Pour ajouter à l’incertitude, les juges pourraient également être réticents à condamner un accusé individuel au procès dans des affaires marginales sachant que, s’il était reconnu coupable, la personne serait passible d’une peine d’emprisonnement. Quoi qu’il en soit, la détermination créative de la peine par les juges pour éviter d’imposer des peines d’emprisonnement pourrait entraîner plus d’incertitude et avoir une incidence importante sur l’analyse du risque entreprise par les délinquants et leurs avocats pour décider s’ils doivent ou non plaider coupable avant le procès.
Bien que les plaidoyers de culpabilité et la coopération avec les autorités chargées de l’application de la loi continueront d’atténuer les peines plus longues, la menace de peines pénitenciers pourrait dissuader les personnes de plaider coupable aussi rapidement que cela s’est produit dans les cas jusqu’à présent. En l’absence de peines non privatives de liberté, les personnes, leur avocat et l’avocat de leur employeur pourraient contester de plus en plus les accusations criminelles. La complexité continue de prouver un accord dans les affaires de complot peut encourager la résistance. Si cela se produit, il reste à voir si le Bureau de la concurrence, et en fin de compte le SPPC, intenterait réellement des poursuites contre un nombre croissant d’accusations de complot et de truquage d’offres, et aurait les ressources pour le faire.
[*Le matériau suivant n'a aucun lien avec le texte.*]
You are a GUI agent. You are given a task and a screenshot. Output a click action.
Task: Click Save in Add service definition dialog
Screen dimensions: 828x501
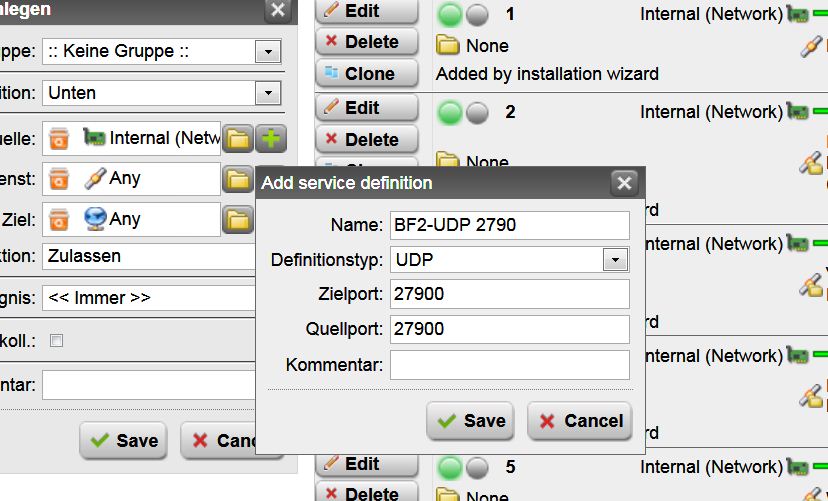[x=470, y=421]
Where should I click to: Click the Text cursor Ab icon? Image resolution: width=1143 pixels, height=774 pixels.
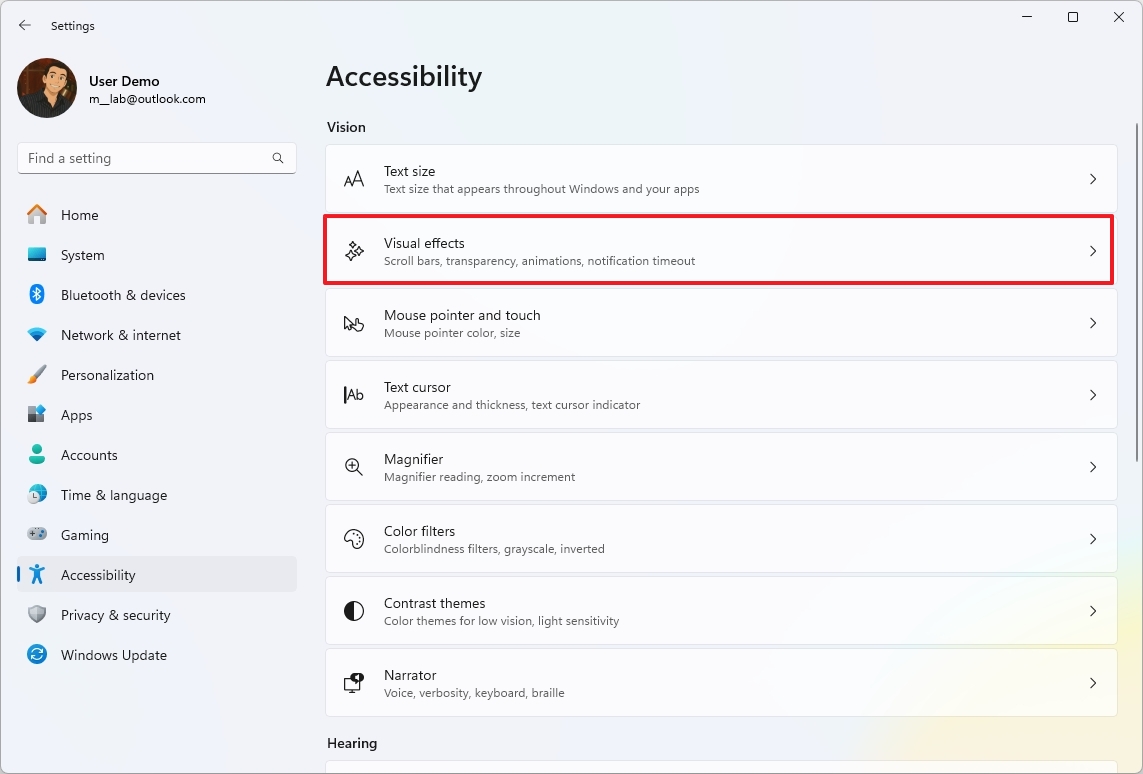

Quoi qu’il en soit, l’élimination des peines d’emprisonnement avec sursis et les peines plus sévères préconisées par le juge en chef Crampton dans l’affaire Canada c. Maxzone Auto Parts (Canada) Corp.3 laissent entendre que les peines pour les condamnations pour complot pourraient augmenter et que d’autres litiges contestés pourraient s’ensuivre.